The Internet has long grappled with the issue of consumer privacy. In this final article of an eight-part series, Digiday examines the issue of “Redefining Privacy.” The series is made possible through the sponsorship of Truste, a provider of online privacy services.
Millennials get a lot of flack for oversharing online. But just because millennials may seem like the most exposed and active on the Internet doesn’t mean they don’t care or aren’t aware of online privacy issues.
Marketers and researchers alike have devoted much attention to millennials’ online behavior, and contrary to what most expect, young people are not indifferent when it comes to their privacy on the Internet. According to a 2011 interview-based study conducted with Rutgers University students, millennials tend to set high security settings on Facebook, meaning that only a name and profile picture are visible to strangers, and not a complete profile. The study also found that many millennials opt to use only their first and middle name on Facebook, excluding their last name as way to make sure only people they know can find them on Facebook and that their entire identity is not attached to their profiles.

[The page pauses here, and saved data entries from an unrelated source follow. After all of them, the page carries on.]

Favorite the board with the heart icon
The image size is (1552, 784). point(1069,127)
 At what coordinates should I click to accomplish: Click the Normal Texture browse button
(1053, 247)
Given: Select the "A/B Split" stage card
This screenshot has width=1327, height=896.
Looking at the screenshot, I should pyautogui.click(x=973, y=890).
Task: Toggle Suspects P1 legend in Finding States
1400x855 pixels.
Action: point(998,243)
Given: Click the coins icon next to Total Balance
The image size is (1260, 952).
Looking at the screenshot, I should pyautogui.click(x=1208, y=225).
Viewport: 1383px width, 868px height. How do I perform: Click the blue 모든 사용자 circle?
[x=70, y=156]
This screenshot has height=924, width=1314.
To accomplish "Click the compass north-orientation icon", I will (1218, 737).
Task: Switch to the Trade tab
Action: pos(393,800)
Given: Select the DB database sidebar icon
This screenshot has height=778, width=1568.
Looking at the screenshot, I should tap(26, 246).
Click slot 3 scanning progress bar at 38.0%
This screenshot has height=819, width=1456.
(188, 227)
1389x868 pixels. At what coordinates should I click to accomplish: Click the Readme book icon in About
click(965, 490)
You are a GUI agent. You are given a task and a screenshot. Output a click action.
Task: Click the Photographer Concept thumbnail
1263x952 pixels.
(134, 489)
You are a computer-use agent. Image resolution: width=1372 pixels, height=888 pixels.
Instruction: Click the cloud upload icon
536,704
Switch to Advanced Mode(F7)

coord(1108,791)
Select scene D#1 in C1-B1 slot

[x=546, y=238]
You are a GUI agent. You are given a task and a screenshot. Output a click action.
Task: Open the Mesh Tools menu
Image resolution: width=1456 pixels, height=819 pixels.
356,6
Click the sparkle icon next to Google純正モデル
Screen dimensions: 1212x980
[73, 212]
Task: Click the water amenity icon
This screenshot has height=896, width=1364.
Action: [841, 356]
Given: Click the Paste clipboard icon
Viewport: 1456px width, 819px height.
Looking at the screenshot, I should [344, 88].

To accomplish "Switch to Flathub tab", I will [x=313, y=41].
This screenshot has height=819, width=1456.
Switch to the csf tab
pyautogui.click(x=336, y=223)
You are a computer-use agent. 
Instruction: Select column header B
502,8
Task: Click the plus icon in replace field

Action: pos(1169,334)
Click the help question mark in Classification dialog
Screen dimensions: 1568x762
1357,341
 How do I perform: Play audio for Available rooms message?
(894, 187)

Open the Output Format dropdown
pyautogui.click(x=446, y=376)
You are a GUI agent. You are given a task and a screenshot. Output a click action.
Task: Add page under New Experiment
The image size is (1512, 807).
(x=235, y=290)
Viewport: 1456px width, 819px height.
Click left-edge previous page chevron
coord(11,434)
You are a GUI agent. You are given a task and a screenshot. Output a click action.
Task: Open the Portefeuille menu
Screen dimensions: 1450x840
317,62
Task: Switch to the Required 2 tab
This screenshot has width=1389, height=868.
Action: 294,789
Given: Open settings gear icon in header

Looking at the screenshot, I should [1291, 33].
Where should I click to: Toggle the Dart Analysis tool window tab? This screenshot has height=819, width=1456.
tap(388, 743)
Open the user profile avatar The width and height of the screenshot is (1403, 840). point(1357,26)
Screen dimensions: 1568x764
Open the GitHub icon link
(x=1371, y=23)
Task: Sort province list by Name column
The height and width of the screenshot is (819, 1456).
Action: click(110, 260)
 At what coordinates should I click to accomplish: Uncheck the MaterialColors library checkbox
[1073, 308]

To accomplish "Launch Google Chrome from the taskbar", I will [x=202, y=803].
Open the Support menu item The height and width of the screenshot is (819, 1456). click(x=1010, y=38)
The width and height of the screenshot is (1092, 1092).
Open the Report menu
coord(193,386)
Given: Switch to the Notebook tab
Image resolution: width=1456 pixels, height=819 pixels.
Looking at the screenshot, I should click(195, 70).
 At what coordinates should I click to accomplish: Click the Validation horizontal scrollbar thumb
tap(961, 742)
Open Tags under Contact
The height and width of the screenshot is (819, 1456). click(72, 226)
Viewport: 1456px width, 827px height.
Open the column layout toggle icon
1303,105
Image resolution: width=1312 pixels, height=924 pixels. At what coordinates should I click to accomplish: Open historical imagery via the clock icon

More so than those older generations, millennials manage their online presence. According to Pew’s 2010 report “Reputation Management and Social Media,” 71 percent of social network users ages 18-29 said they have changed the privacy settings on their profiles to limit what information is visible to others online, versus just 55 percent of users ages 50-64 have changed the default settings. Furthermore, 44 percent of Internet users ages 18-29 reported that they actively take steps to limit the amount of personal information available about them online, compared to 33 percent of Internet users ages 30-49, 25 percent of those ages 50-64, and 20 percent of those ages 65 and older.
A more recent Pew report “Privacy management on social media sites” reports that 62 percent of teens who have a social media profile said the profile they use most often is set to be private so that only their friends can see the content they post, versus 58 percent of adults who do the same. Both 19 percent of teens and adults said their profile is partially private so that friends of friends or their networks can see some version of their profile. Clearly, millennials are just as, if not more, concerned about their privacy online.
While millennials, more than other generations, see the value of the social Web as a way to enhance friendships and create new ones and to express themselves, they also fully understand the risks of online sharing. And really, this shouldn’t be so surprising. The millennial generation is made up of those who grew up with the Internet, with Facebook, with smartphones. Millennials were the first ones who went into their junior and senior years in high school knowing that they needed to change their Facebook privacy settings and delete any incriminating photos or comments that college admissions officers might see. Millennials are the ones who have seen their peers share too much online or via text message and have learned what not to do and how to protect their privacy.
Just because millennials like to share online, it doesn’t mean they aren’t privacy savvy too.